EB simplex is the most common form of the condition. It is almost completely autosomal dominant inherited. The progressive form is usually mild; in childhood there is usually more blistering later, but the tendency remains lifelong. The healing of the blisters which develop intra-epidermally is normally without scarring or skin atrophy. Blistering happens mostly on the exposed areas, such as hands, feet, elbows, knees, etc., and is usually more during the summer months. Nails, mouth, mucous membrane and teeth are not affected, as can happen in other forms of EB (cf. Netzwerk EB 2009; EB Info World 2012).

This form of the condition is inherited autosomal recessively. Here there is a separation along the lamina lucida of the basement membrane, so that there is no cohesion between the epidermis and the dermis.

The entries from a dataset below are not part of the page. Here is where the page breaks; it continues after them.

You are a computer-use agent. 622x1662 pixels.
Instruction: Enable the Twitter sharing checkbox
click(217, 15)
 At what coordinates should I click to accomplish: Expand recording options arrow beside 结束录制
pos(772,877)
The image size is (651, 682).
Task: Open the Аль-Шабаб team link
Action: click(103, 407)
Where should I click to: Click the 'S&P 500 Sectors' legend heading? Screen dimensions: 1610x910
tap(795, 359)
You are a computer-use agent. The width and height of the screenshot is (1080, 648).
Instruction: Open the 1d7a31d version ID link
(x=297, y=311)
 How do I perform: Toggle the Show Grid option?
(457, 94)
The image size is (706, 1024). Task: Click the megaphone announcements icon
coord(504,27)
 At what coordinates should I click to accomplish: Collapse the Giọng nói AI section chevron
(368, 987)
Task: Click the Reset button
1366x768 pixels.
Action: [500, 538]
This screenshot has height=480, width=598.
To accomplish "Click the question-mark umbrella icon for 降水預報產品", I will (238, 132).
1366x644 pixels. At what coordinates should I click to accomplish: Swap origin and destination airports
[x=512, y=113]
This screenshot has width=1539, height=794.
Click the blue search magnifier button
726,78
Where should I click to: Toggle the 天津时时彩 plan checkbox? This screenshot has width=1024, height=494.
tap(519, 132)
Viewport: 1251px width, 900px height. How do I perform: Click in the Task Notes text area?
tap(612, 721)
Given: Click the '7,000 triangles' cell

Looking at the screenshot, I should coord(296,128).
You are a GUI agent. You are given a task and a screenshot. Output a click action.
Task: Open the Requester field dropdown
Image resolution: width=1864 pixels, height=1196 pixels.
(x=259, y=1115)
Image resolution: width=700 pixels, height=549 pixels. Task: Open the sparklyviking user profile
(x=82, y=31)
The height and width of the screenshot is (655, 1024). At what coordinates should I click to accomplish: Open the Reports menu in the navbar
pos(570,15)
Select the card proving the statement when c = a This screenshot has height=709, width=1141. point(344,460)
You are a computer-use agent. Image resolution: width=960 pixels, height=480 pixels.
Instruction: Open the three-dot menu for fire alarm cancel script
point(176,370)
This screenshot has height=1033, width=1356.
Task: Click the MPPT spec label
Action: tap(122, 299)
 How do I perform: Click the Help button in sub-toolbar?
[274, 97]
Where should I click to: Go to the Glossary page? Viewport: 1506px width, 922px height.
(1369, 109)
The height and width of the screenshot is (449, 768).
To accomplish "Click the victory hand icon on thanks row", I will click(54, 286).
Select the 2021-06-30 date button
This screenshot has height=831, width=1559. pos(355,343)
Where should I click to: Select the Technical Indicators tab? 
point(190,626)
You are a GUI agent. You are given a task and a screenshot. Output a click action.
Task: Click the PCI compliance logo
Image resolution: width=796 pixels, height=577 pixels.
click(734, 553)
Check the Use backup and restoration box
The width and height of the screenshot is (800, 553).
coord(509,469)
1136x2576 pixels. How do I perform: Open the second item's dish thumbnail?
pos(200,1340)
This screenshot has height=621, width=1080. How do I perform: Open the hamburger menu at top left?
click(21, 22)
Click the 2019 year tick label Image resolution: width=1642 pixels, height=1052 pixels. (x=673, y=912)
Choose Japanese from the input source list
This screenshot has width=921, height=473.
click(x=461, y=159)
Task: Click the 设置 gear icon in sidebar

Depending on the severity of JEB, the progress can vary between minimal blistering and life-threatening limitations of skin function. Usually, the blisters heal without scarring, but due to secondary infections scarring can occur, and this may lead to atrophy of the skin in further progress of the condition. Typically, this skin atrophy develops on hands, elbows, feet and knees, and there may be dystrophic changes to the nails. Anomalies of the teeth, alopecia and pigmented (birthmark) may also occur (cf. Netzwerk EB 2009; EB Info World 2012).

This form of the condition is mostly inherited autosomal recessively. Usually there is scarring because the blistering is below the lamina densa, where the blood vessels and nerves are. Because of this the blisters can be very deep, contain blood and are painful. The blistering occurs as a result of injury, but it appears that sometimes it may be spontaneous. The clinical signs may vary considerably.

Scarring, milia (small white cysts) and nail dystrophy, and/or loss of nails are typical in this form of the condition. Usually, a flexor contracture of the fingers and a restriction of the abduction of the thumb develop.

Pseudosyndactyly may develop because the webbing grows between the fingers and toes; these may even go so far that the fingers and toes become mitten-like. Furthermore, there are often mutilations of the fingers and toes. The real cause of the pseudosyndactyly and mutilations are yet unknown.

The mucous membranes (especially in the mouth, the gastrointestinal and the urogenital tracts) are also affected in DEB.

The severity of the progress varies according to the subgroup from mild (usually in the dominantly inherited form) to a completely dependent state with a reduced life expectancy (RDEB severe generalised; Hallopeau-Siemens).

Further complications can be deformity of the teeth, defective hair growth on the head, anaemia, a tendency to squamous cell carcinoma (after early adolescence) and delayed growth (cf. Netzwerk EB 2009; EB Info World 2012; Pschyrembel 2012).